▸ **Goal**:
Rewrite everything from the line containing "1120x1087 pixels." down to the end of the material, swapping "tab" for "menu" and keeping all else the same. Leave the pictures out of your answer.

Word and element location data

::::

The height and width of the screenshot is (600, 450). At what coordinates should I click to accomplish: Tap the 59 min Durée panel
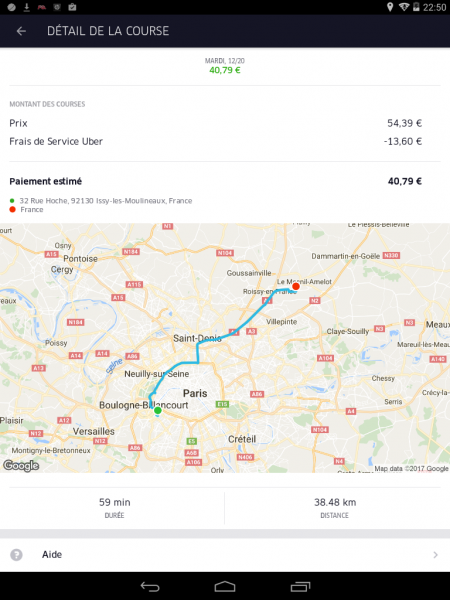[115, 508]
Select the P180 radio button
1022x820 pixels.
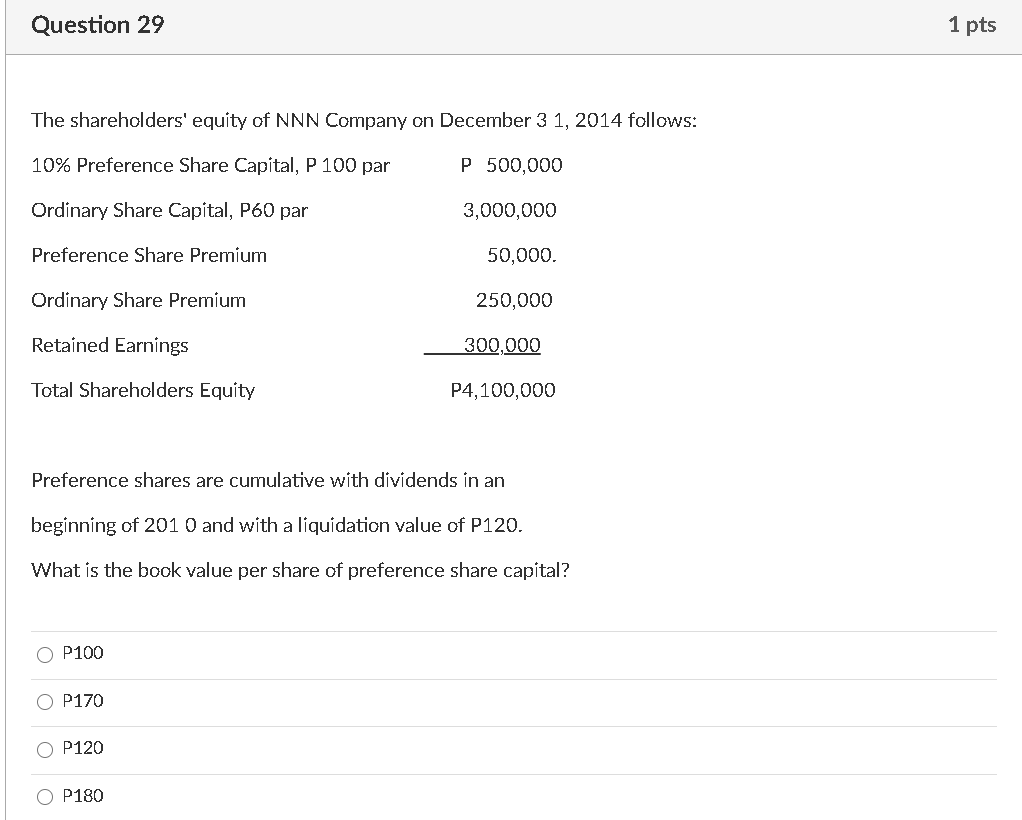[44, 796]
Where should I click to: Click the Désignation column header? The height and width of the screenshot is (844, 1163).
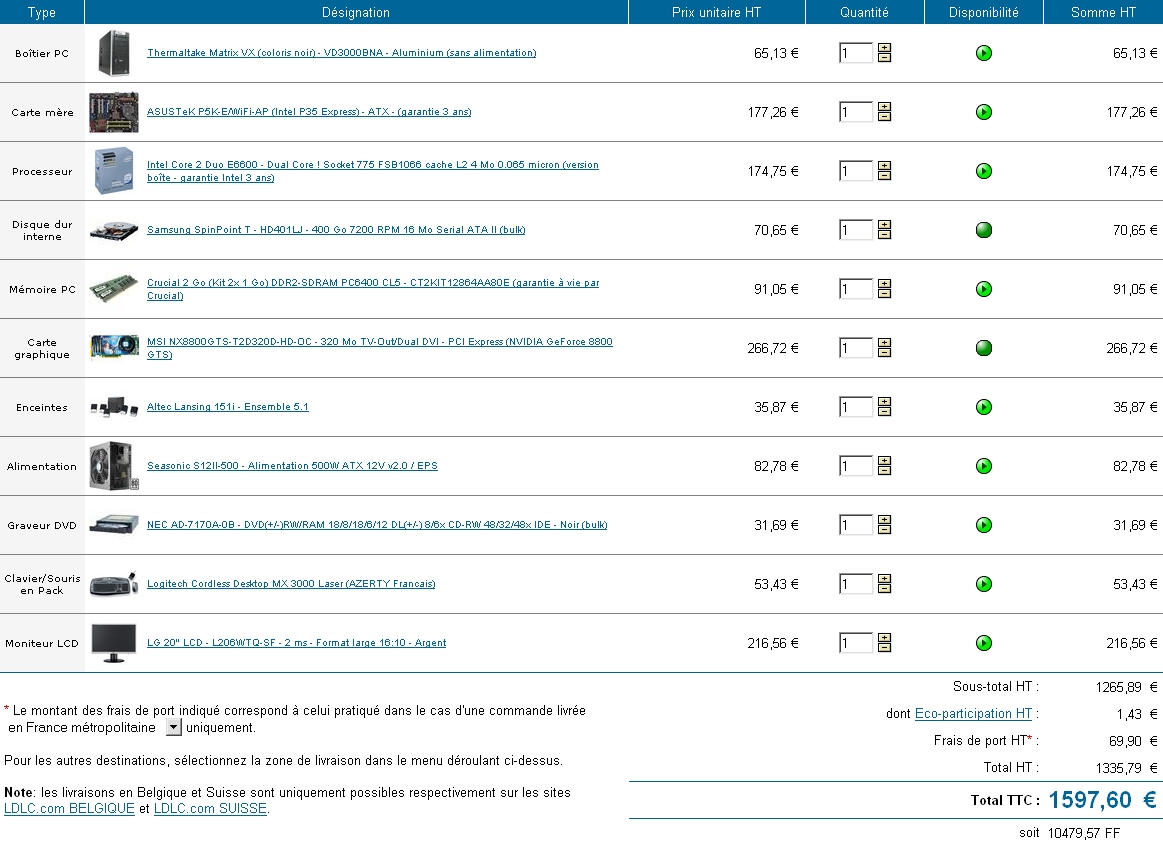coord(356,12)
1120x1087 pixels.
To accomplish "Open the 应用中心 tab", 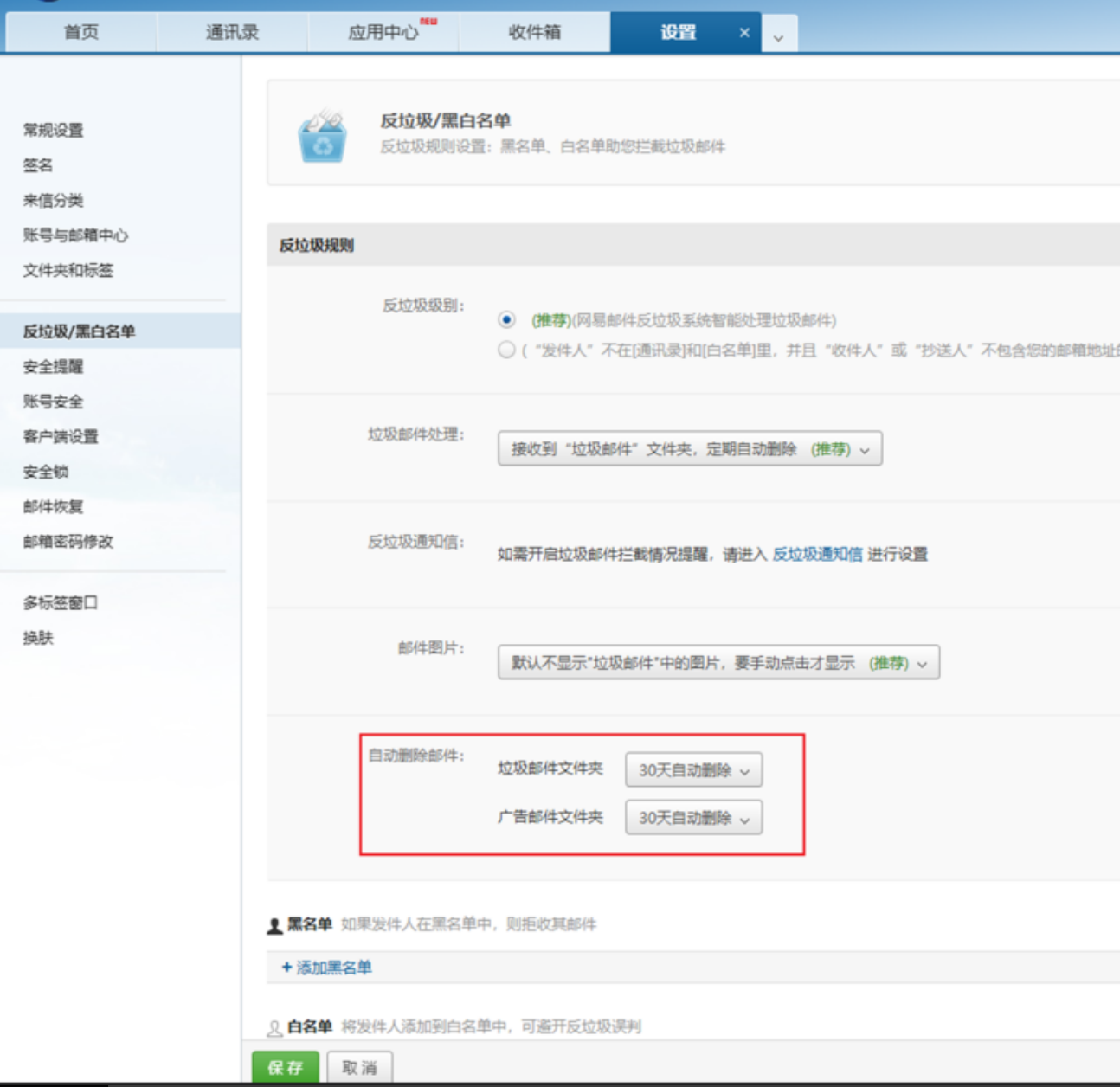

::::

▸ **In response**:
1120x1087 pixels.
To accomplish "Open the 应用中心 menu", 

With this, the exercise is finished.